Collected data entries
▼

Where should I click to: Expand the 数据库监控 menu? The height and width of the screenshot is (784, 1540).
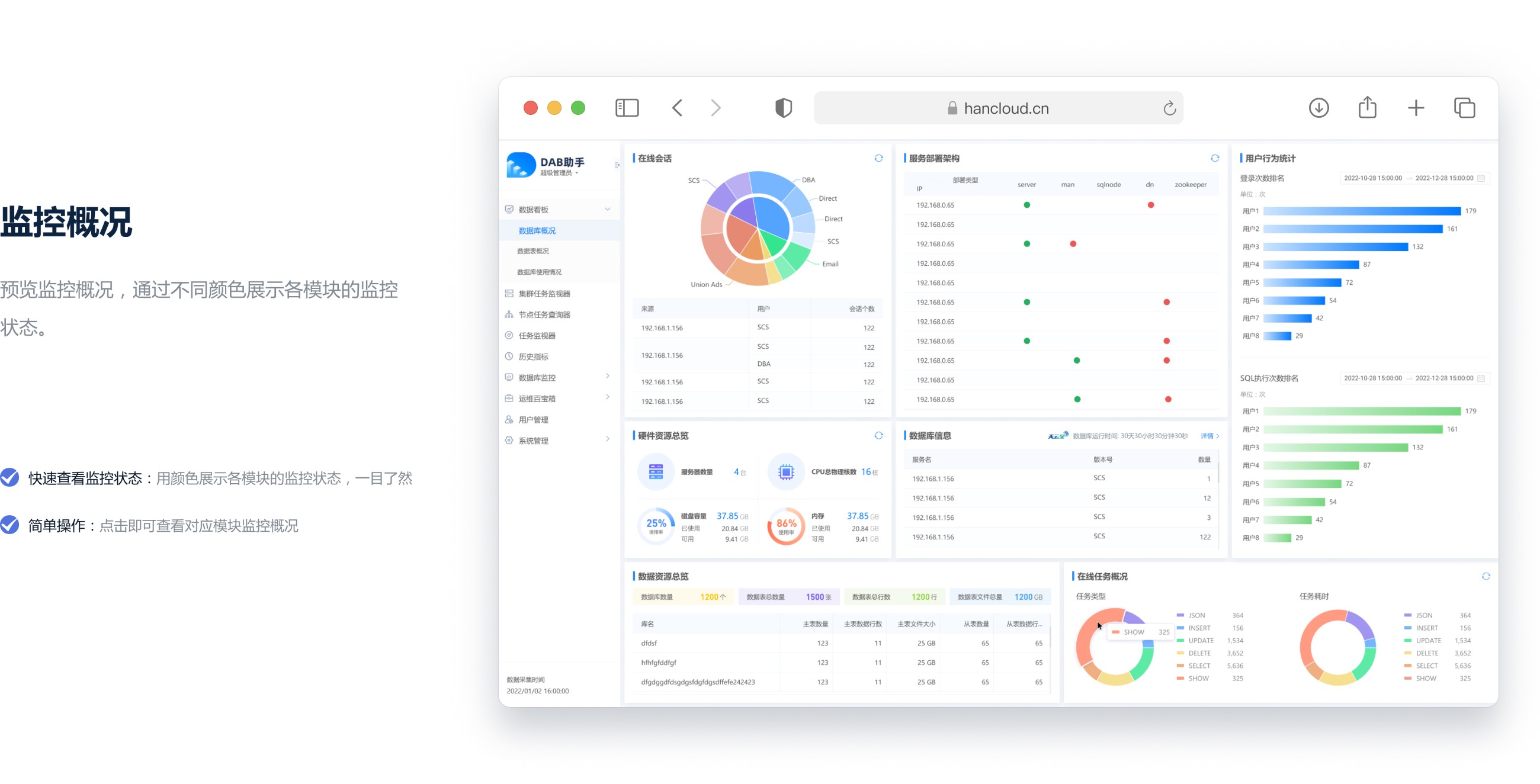(607, 377)
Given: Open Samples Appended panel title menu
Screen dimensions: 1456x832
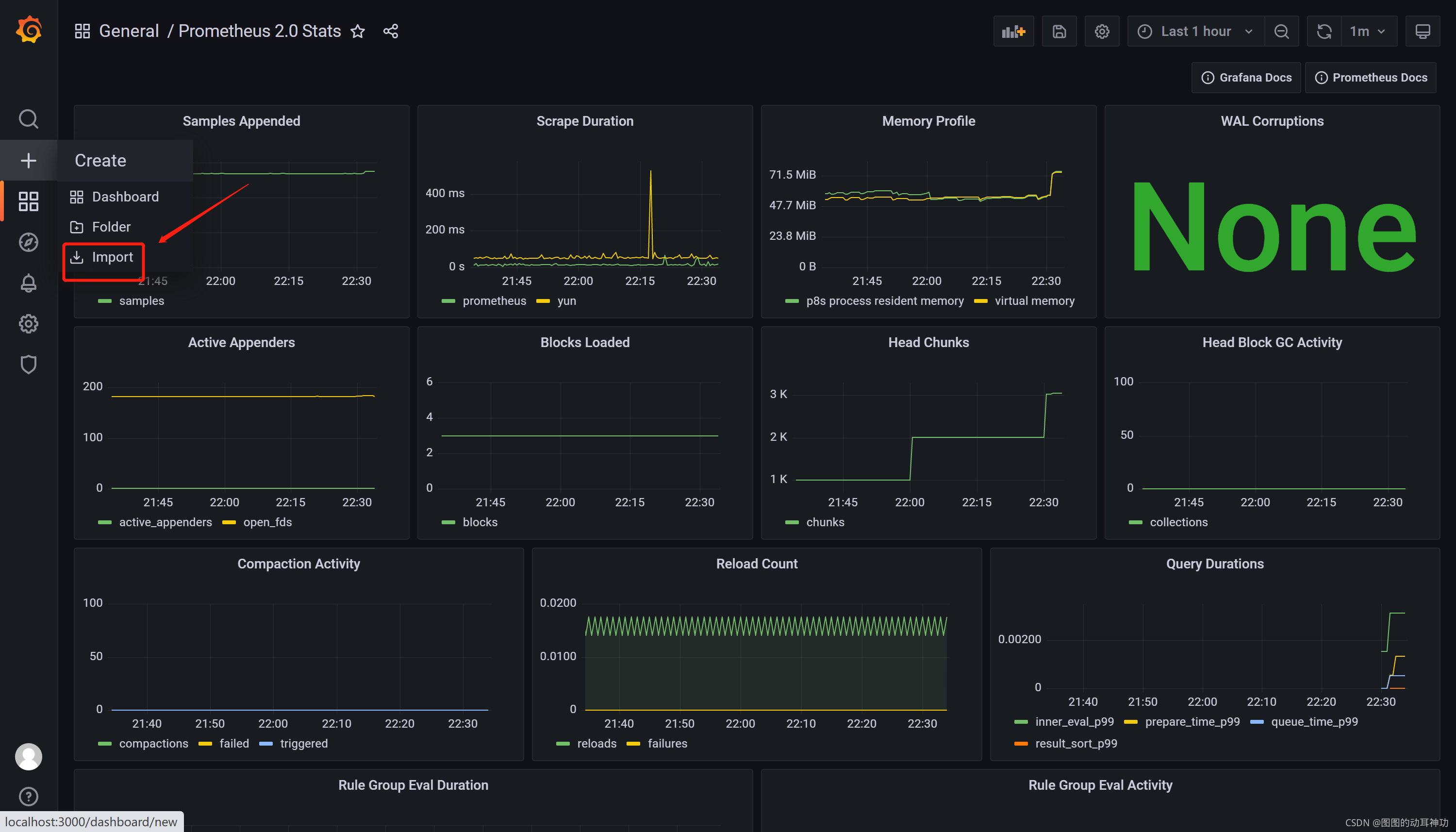Looking at the screenshot, I should coord(241,121).
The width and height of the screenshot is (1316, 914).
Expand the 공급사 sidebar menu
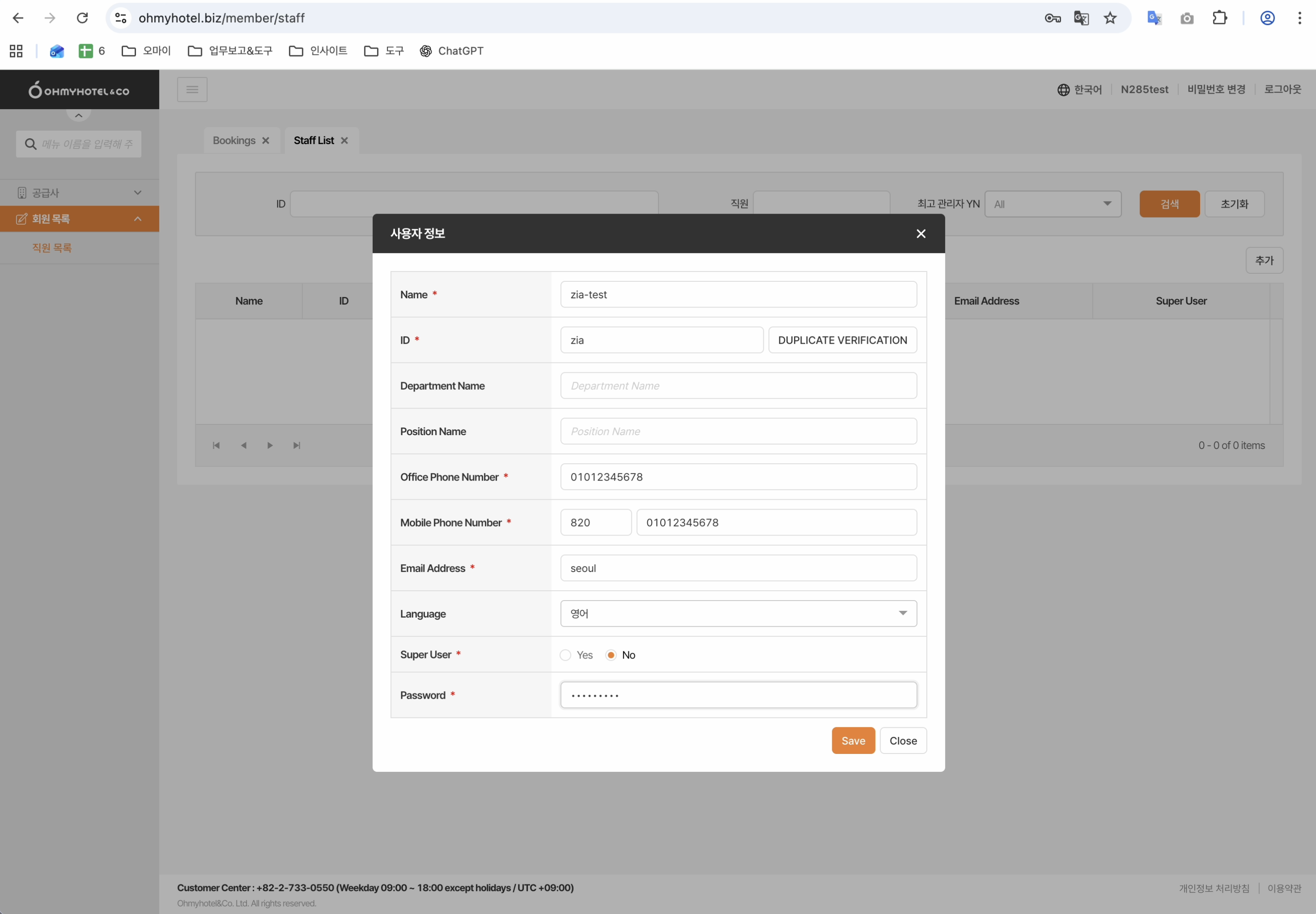pos(79,193)
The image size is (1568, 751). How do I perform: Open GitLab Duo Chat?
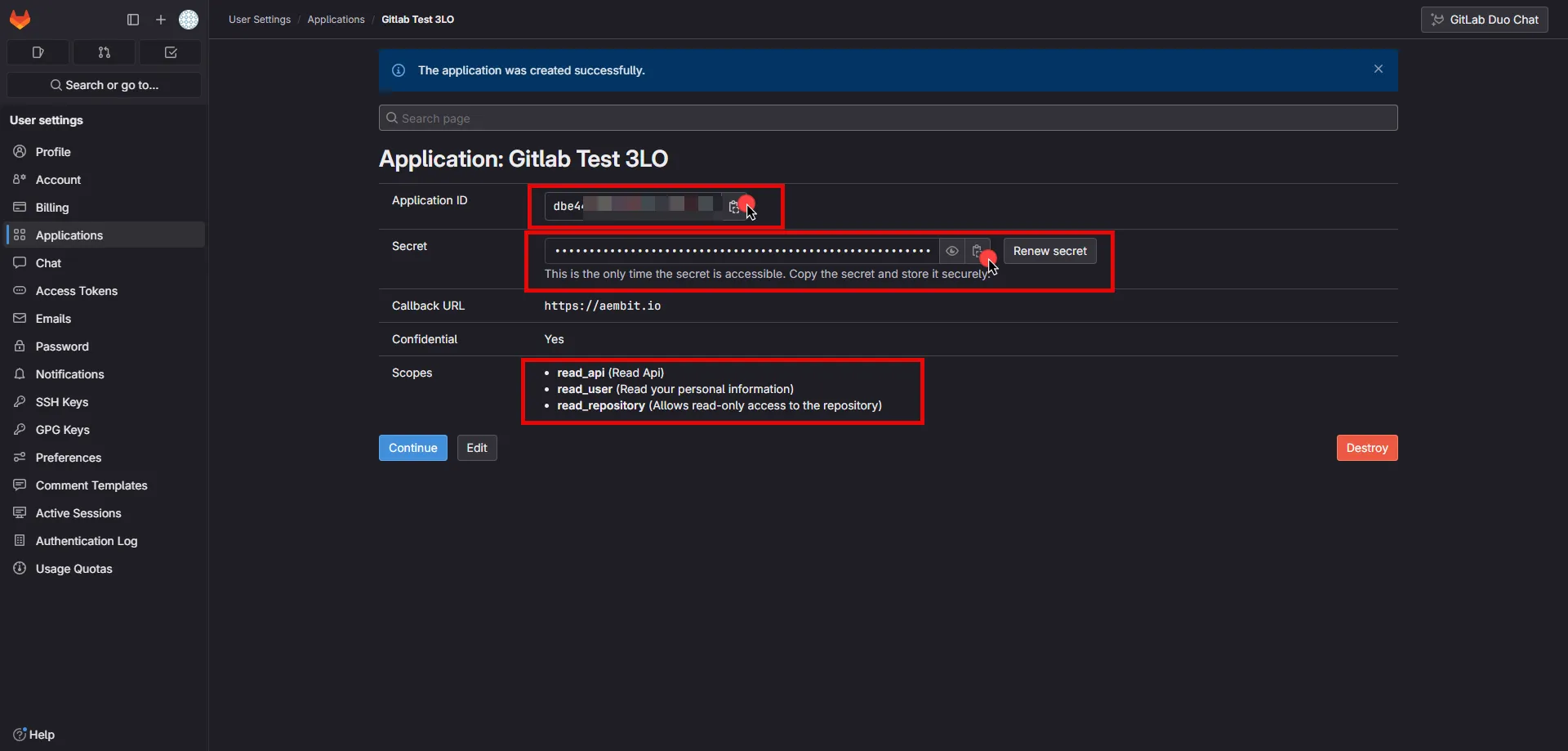coord(1484,19)
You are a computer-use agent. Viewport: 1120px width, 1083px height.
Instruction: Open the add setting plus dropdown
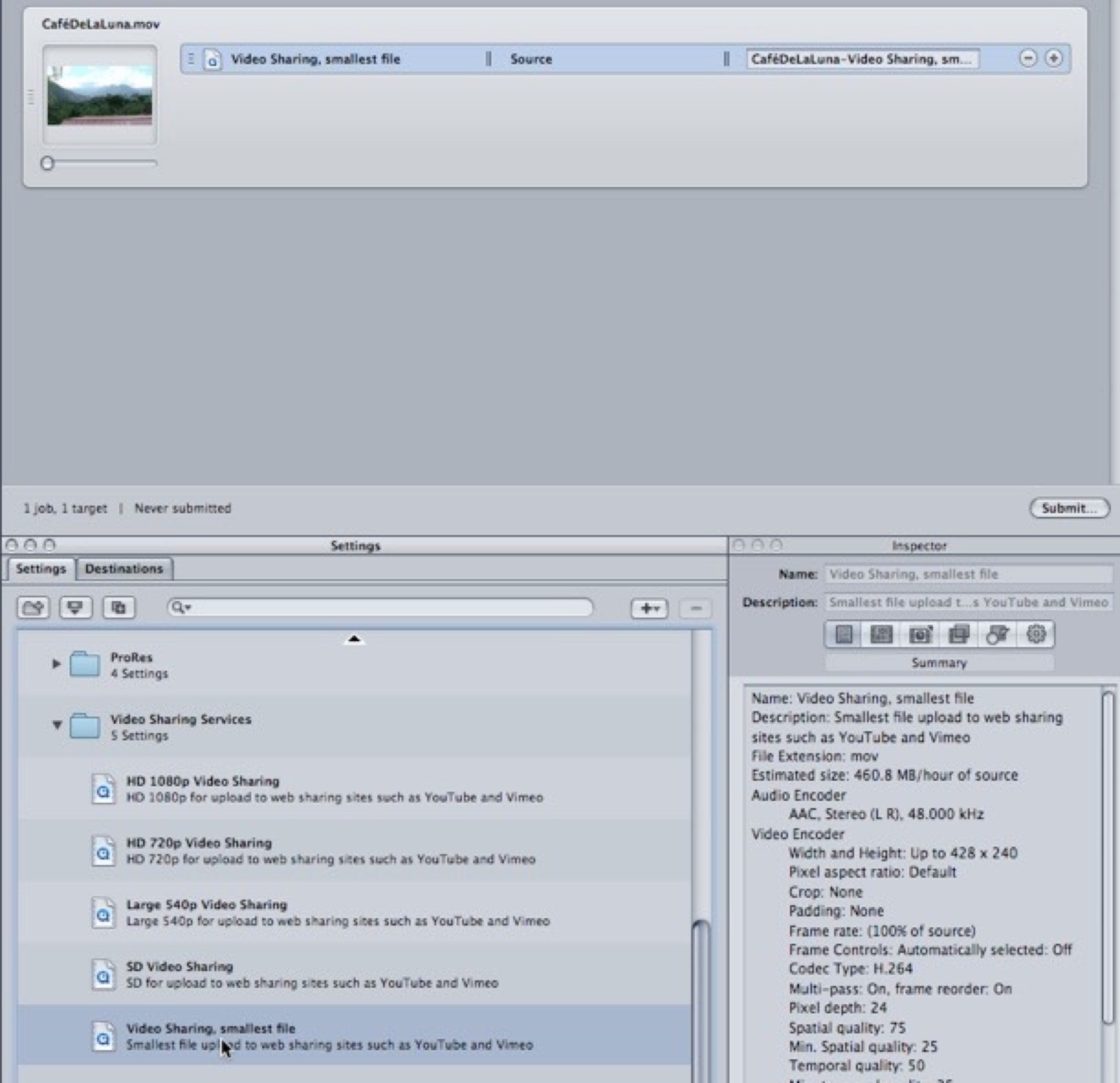[x=649, y=608]
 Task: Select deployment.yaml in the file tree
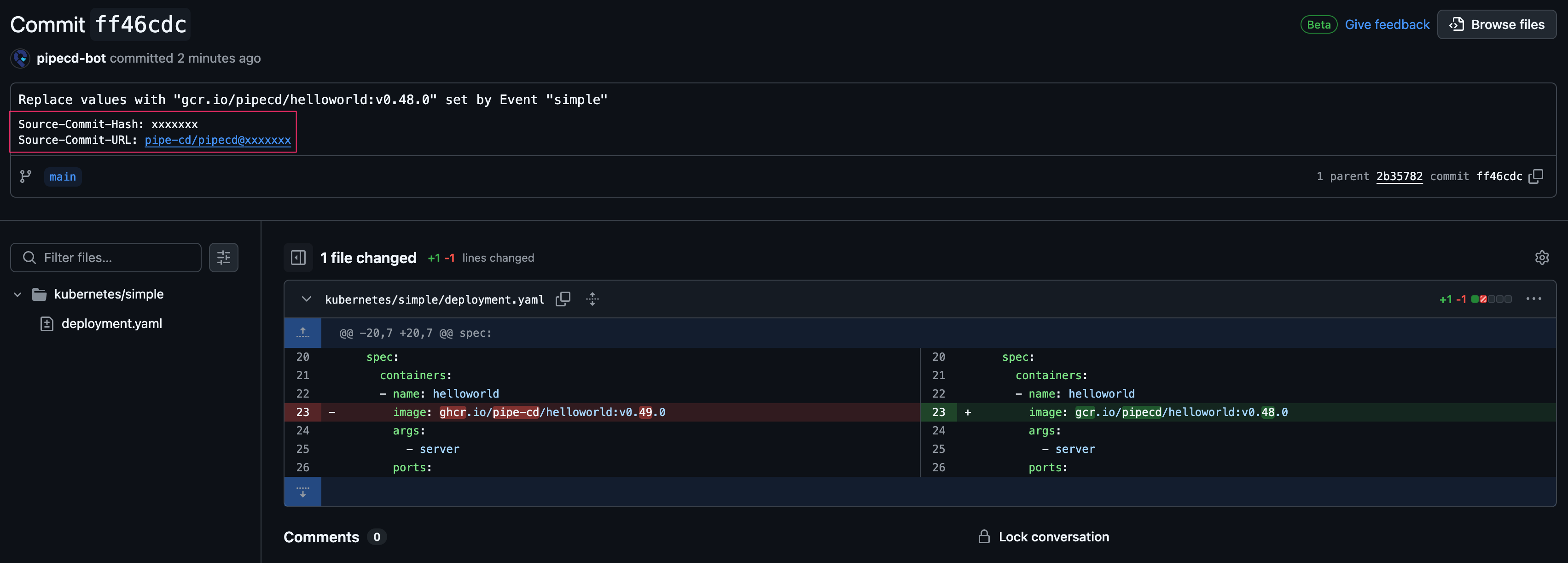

▲

#### Task directions
Once the pictures are set aside, transcribe the remaining lines above exactly.

#### Result of this exercise
Where should I click to: Expand the 数据库监控 menu? The height and width of the screenshot is (784, 1540).
(607, 377)
Given: Open Samples Appended panel title menu
Screen dimensions: 1456x832
Looking at the screenshot, I should coord(241,121).
The width and height of the screenshot is (1316, 914).
Expand the 공급사 sidebar menu
pos(79,193)
The image size is (1568, 751). How do I perform: Open GitLab Duo Chat?
coord(1484,19)
You are a computer-use agent. Viewport: 1120px width, 1083px height.
Instruction: Open the add setting plus dropdown
[x=649, y=608]
 Task: Select deployment.yaml in the file tree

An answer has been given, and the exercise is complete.